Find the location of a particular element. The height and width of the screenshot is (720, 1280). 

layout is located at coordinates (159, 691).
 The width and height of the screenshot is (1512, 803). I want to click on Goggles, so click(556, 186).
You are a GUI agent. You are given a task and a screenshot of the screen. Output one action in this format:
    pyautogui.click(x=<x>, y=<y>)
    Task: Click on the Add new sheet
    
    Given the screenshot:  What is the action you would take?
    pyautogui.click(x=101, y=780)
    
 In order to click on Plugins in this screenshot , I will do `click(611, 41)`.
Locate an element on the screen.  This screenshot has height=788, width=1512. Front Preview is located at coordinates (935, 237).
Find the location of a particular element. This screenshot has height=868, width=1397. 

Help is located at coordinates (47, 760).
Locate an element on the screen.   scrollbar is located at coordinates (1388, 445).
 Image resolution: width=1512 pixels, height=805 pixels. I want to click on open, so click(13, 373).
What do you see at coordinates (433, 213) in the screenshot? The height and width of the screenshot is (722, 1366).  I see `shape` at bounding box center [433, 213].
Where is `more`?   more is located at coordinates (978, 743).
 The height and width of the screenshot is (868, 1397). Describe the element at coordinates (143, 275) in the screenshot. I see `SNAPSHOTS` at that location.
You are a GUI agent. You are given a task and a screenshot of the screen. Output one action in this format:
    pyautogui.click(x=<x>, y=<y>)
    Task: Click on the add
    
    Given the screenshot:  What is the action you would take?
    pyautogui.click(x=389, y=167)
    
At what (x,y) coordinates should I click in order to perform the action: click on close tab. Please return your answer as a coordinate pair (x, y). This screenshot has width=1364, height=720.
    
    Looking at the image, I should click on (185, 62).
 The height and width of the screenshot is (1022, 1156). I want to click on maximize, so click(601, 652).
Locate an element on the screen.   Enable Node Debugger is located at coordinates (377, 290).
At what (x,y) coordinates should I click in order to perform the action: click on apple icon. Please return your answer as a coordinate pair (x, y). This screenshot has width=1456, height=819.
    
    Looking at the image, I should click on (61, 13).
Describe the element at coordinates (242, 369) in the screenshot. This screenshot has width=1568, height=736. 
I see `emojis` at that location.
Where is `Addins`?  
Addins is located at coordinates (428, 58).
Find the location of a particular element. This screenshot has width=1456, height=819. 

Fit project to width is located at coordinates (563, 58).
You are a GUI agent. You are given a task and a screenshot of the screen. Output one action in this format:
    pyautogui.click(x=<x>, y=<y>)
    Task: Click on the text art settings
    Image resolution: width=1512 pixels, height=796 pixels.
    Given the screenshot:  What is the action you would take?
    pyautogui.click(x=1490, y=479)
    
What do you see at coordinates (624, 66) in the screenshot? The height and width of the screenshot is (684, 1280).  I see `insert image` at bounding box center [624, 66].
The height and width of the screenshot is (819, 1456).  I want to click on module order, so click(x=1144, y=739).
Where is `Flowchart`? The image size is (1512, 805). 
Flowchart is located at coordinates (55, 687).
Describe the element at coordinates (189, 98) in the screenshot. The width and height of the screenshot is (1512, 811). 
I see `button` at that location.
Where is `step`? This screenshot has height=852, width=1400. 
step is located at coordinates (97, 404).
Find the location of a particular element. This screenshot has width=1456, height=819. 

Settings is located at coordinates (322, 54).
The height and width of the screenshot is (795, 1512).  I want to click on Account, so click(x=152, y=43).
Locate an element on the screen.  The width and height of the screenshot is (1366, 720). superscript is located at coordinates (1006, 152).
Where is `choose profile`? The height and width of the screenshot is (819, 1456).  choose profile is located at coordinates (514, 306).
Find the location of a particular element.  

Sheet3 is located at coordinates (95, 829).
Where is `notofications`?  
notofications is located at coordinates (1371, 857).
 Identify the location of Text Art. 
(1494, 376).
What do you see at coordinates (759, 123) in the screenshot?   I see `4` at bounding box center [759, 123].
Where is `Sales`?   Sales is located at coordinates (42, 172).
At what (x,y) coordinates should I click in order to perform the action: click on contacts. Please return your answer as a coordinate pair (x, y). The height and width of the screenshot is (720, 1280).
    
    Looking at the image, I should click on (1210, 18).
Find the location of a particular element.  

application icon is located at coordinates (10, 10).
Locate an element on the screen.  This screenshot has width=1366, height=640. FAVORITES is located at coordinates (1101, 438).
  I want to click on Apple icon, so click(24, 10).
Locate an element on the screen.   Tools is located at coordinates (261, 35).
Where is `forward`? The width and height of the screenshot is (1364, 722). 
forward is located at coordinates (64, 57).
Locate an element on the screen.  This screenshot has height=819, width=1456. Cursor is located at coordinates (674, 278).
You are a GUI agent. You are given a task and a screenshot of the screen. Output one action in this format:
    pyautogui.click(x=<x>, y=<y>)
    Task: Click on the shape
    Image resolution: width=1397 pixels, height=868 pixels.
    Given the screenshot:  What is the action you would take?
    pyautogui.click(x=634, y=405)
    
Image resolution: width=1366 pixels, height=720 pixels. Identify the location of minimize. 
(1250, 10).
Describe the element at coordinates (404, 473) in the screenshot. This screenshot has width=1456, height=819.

+ + +

— DIRECTION —
Reproduce the rows from the very beginning through the line containing "The width and height of the screenshot is (1512, 803).", keeping both ends and changing nothing.

— WRITTEN RESPONSE —
Find the location of a particular element. The height and width of the screenshot is (720, 1280). 

layout is located at coordinates (159, 691).
 The width and height of the screenshot is (1512, 803). I want to click on Goggles, so click(556, 186).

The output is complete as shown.